Jak kraść miliardy złotych? Przemysłowa produkcja „słupów”
Mechanizm wyprowadzania pieniędzy ze SKOK Wołomin nie był finezyjną inżynierią finansową, lecz brutalnie prostym oszustwem realizowanym na skalę przemysłową. Kredyty nie były spłacane, ponieważ od samego początku udzielano ich osobom, które nie miały takiego zamiaru ani możliwości.

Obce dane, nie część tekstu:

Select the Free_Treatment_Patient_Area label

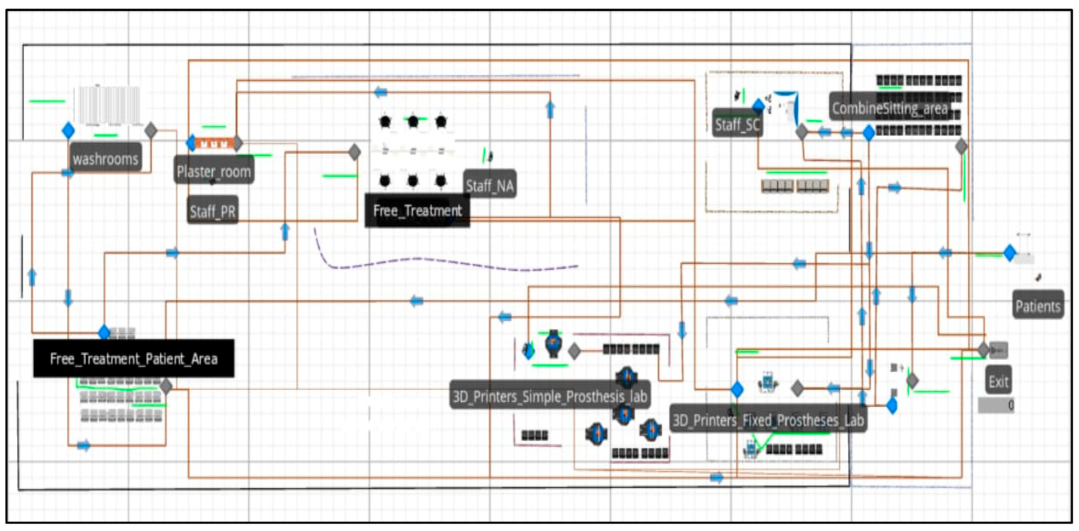(x=134, y=359)
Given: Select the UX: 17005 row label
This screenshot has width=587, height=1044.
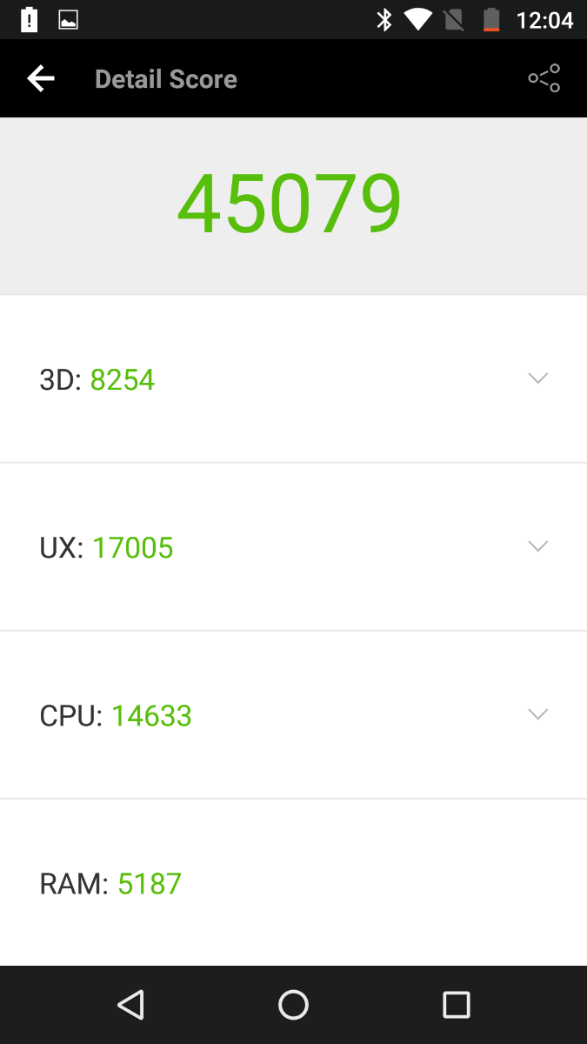Looking at the screenshot, I should (107, 547).
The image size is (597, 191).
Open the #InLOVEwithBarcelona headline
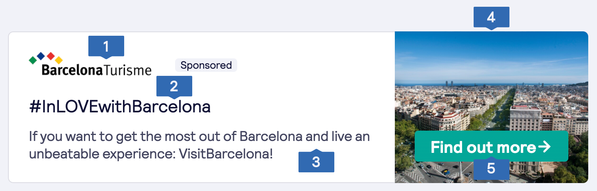(x=120, y=107)
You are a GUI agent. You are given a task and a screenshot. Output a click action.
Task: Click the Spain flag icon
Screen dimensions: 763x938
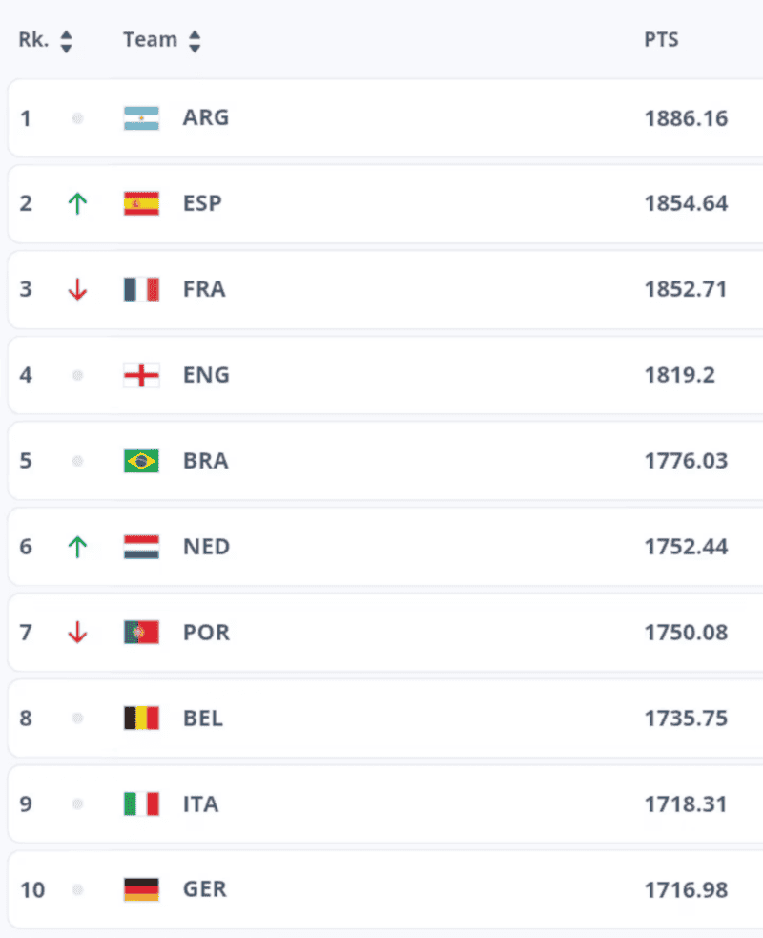click(x=141, y=203)
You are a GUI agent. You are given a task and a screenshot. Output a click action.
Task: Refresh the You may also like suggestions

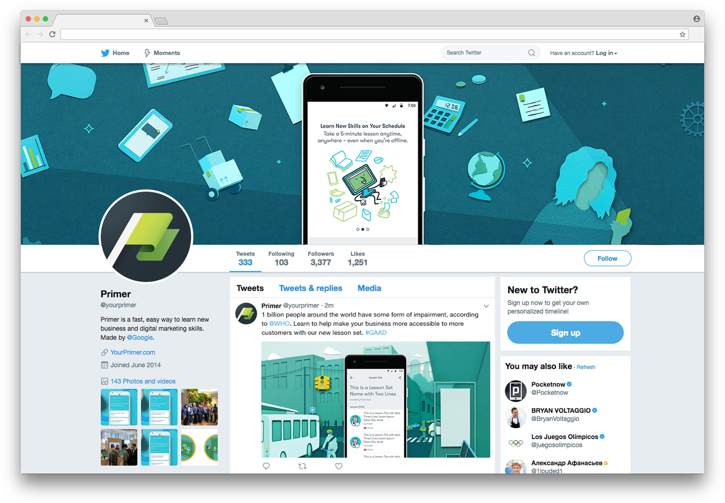pyautogui.click(x=586, y=367)
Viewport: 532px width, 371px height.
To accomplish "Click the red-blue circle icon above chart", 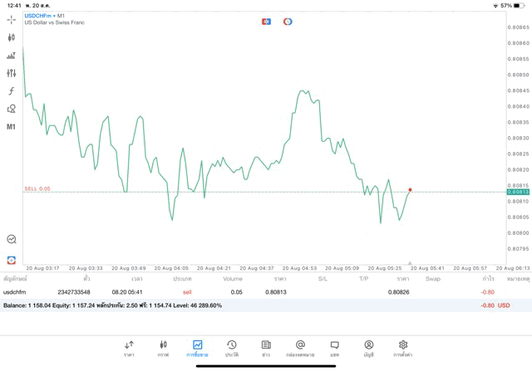I will point(288,22).
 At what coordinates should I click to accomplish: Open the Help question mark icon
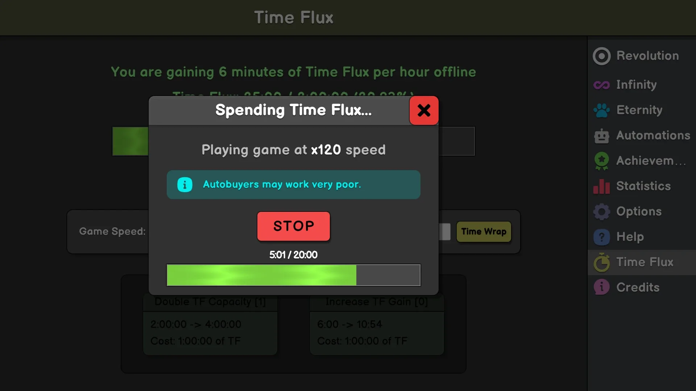click(602, 237)
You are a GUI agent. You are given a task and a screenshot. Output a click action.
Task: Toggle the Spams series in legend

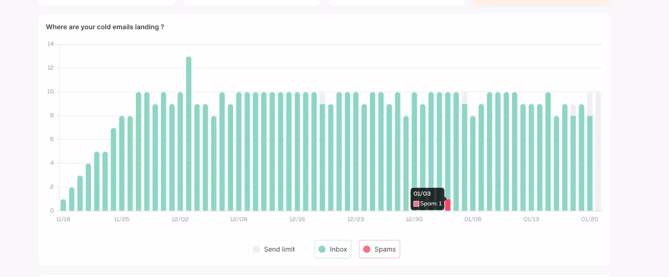tap(379, 249)
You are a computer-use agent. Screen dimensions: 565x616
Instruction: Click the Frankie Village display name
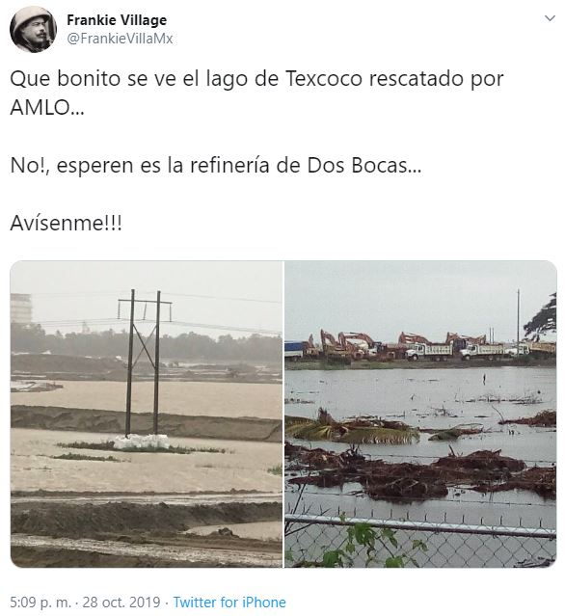(117, 20)
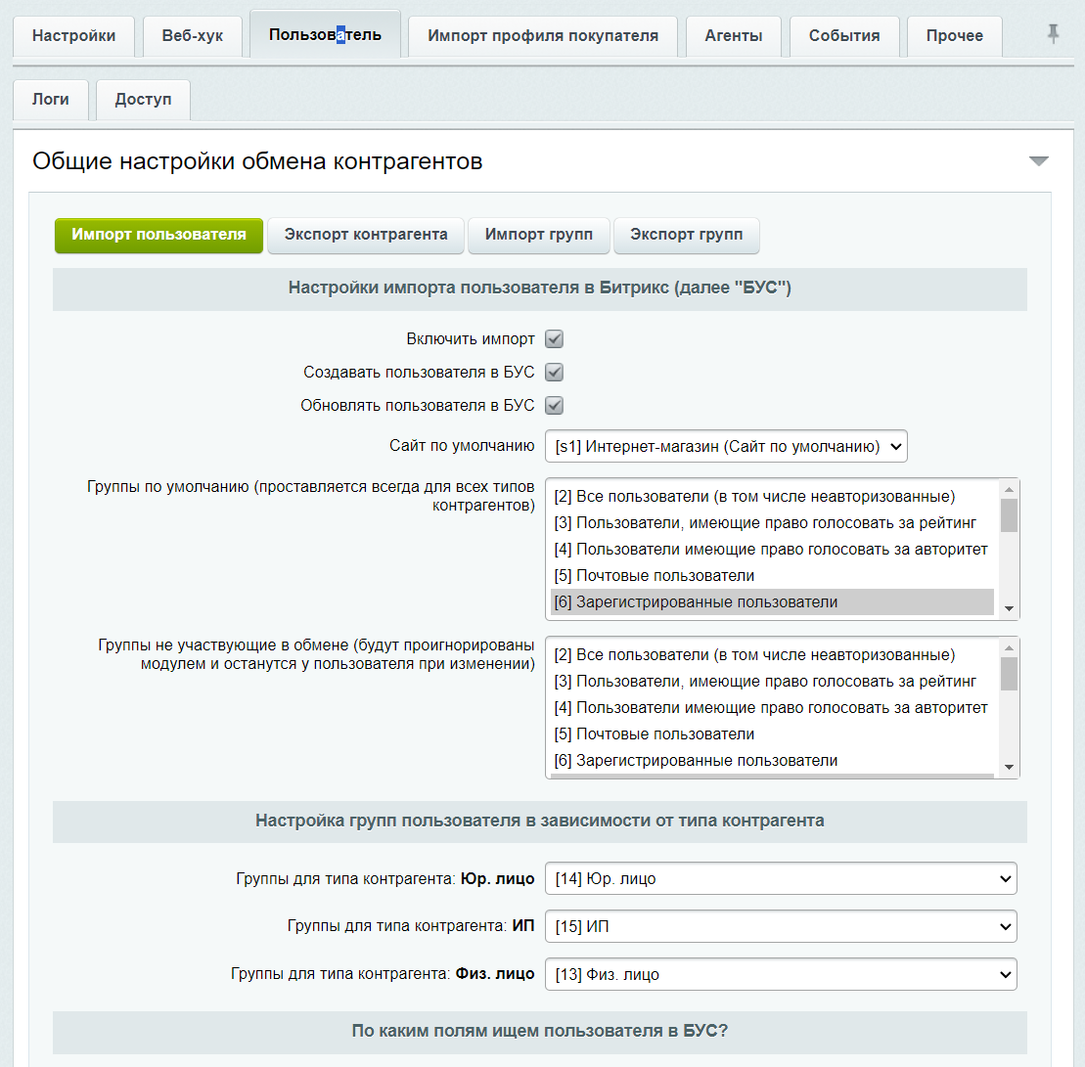Open the "Агенты" tab

733,35
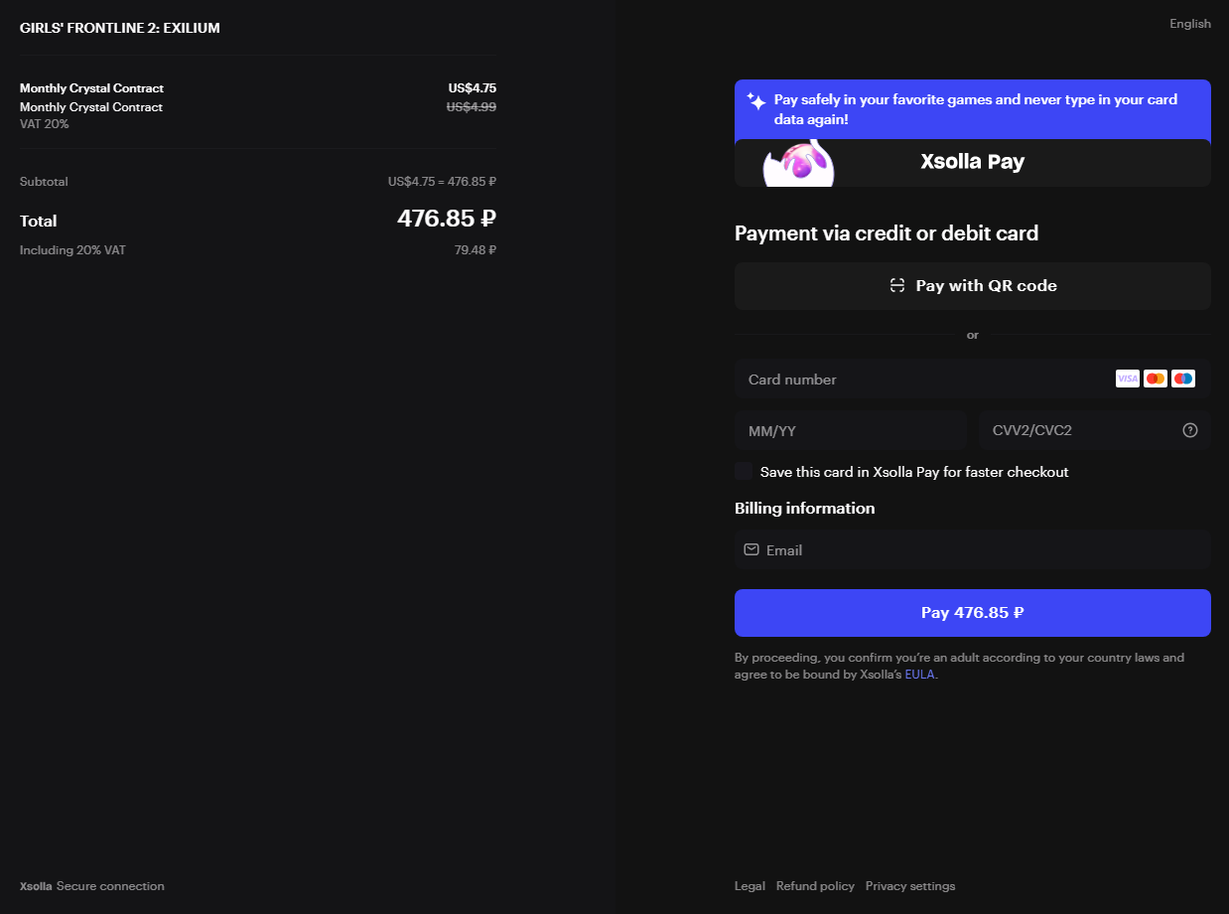This screenshot has width=1229, height=914.
Task: Click the sparkle icon in banner
Action: point(756,101)
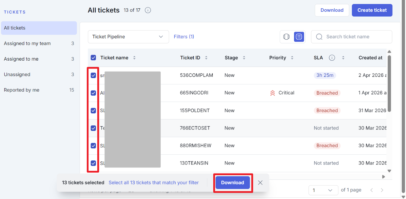Select Unassigned in tickets sidebar

pyautogui.click(x=17, y=75)
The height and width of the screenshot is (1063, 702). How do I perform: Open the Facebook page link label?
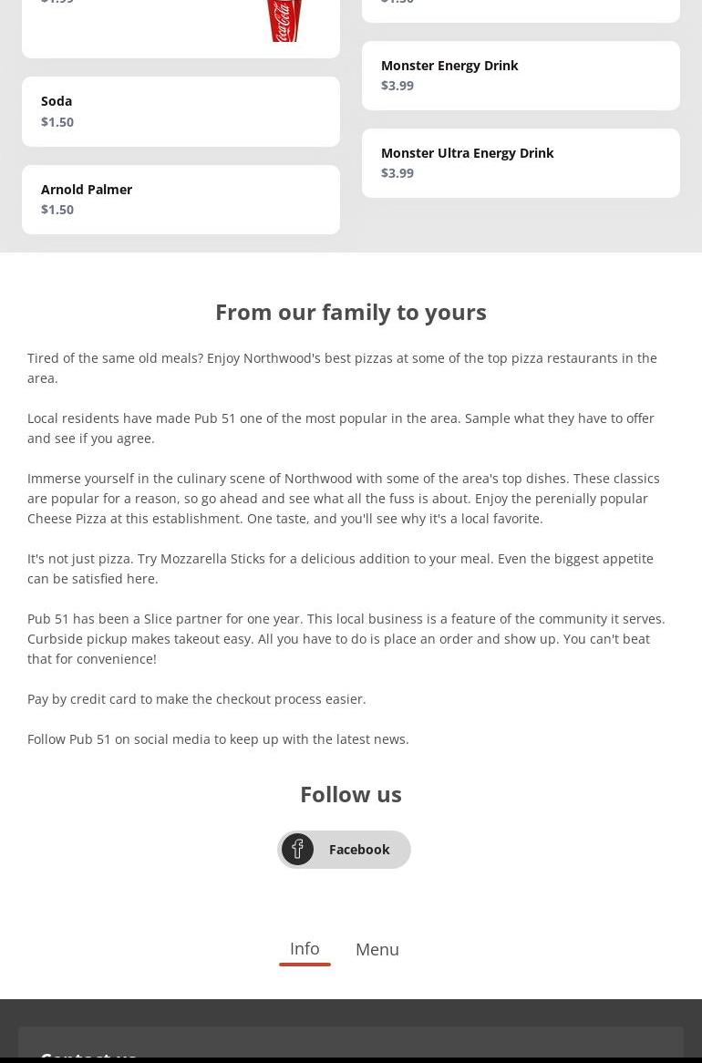click(359, 850)
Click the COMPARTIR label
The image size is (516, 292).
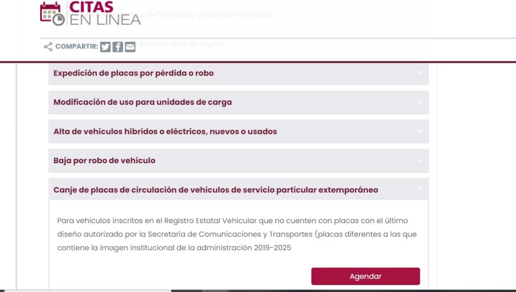[77, 47]
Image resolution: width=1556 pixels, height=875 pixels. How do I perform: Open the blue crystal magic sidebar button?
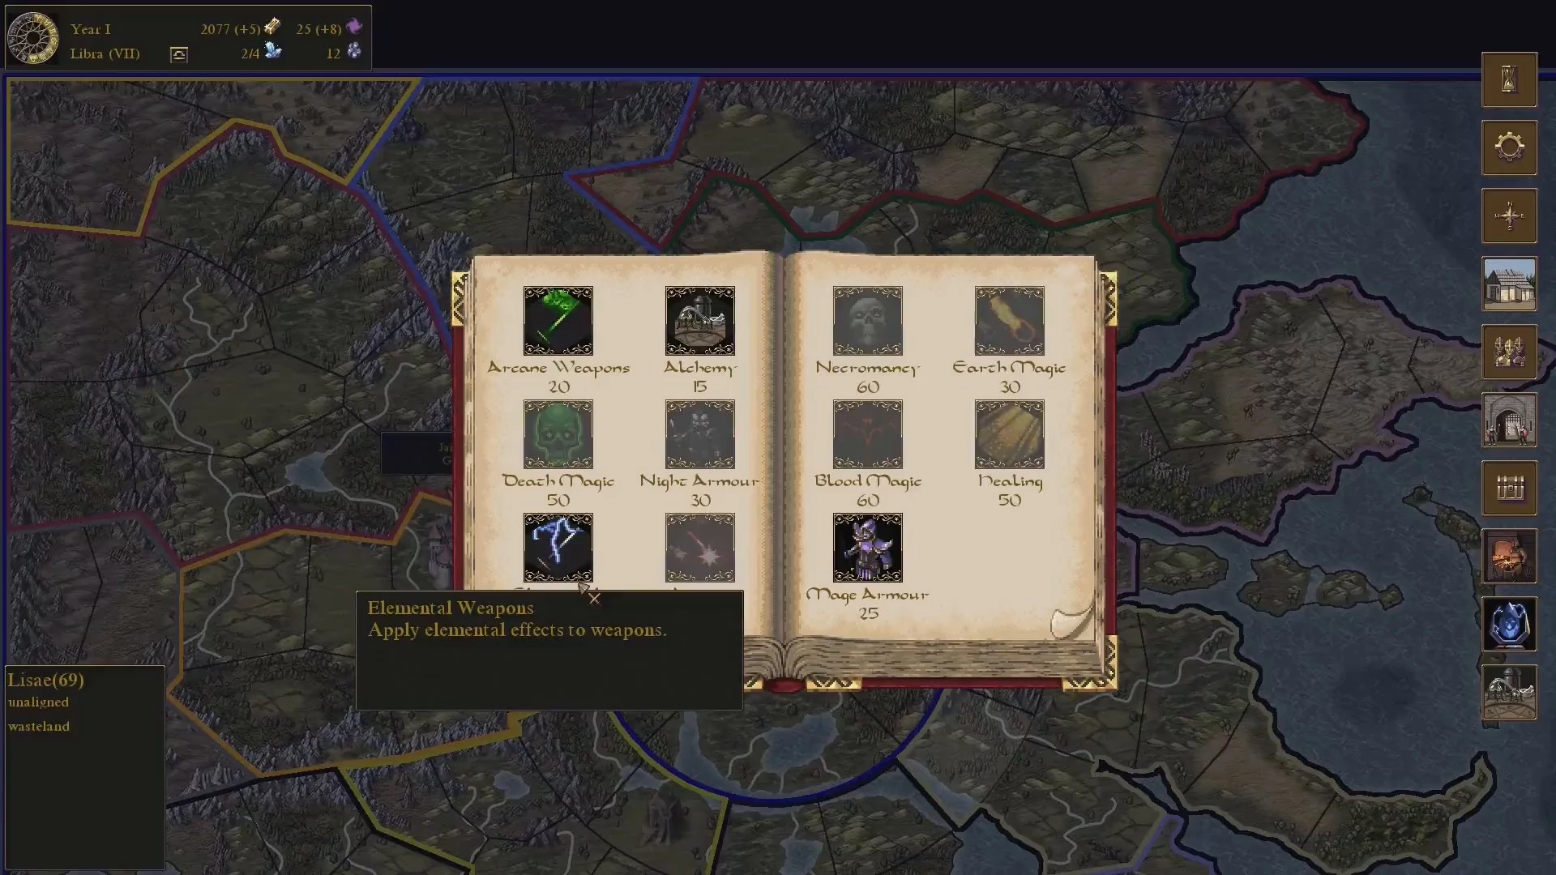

Z ustaleń KNF i prokuratury wynika, że w procederze masowo wykorzystywano tzw. słupy, których typologia była ściśle określona przez organizatorów. Najniższą kategorię stanowiły "słupy pasywne" – osoby bezdomne, uzależnione od alkoholu czy ciężko chore, werbowane w noclegowniach lub pod sklepami monopolowymi. Za symboliczną opłatę w wysokości 100 czy 200 złotych podpisywały one podsunięte dokumenty, stając się formalnie milionerami. Aby ci ludzie wyglądali wiarygodnie w oddziale, organizatorzy procederu zawozili ich wcześniej do tanich sklepów z odzieżą, ubierając w garnitury, które miały imitować status biznesmena.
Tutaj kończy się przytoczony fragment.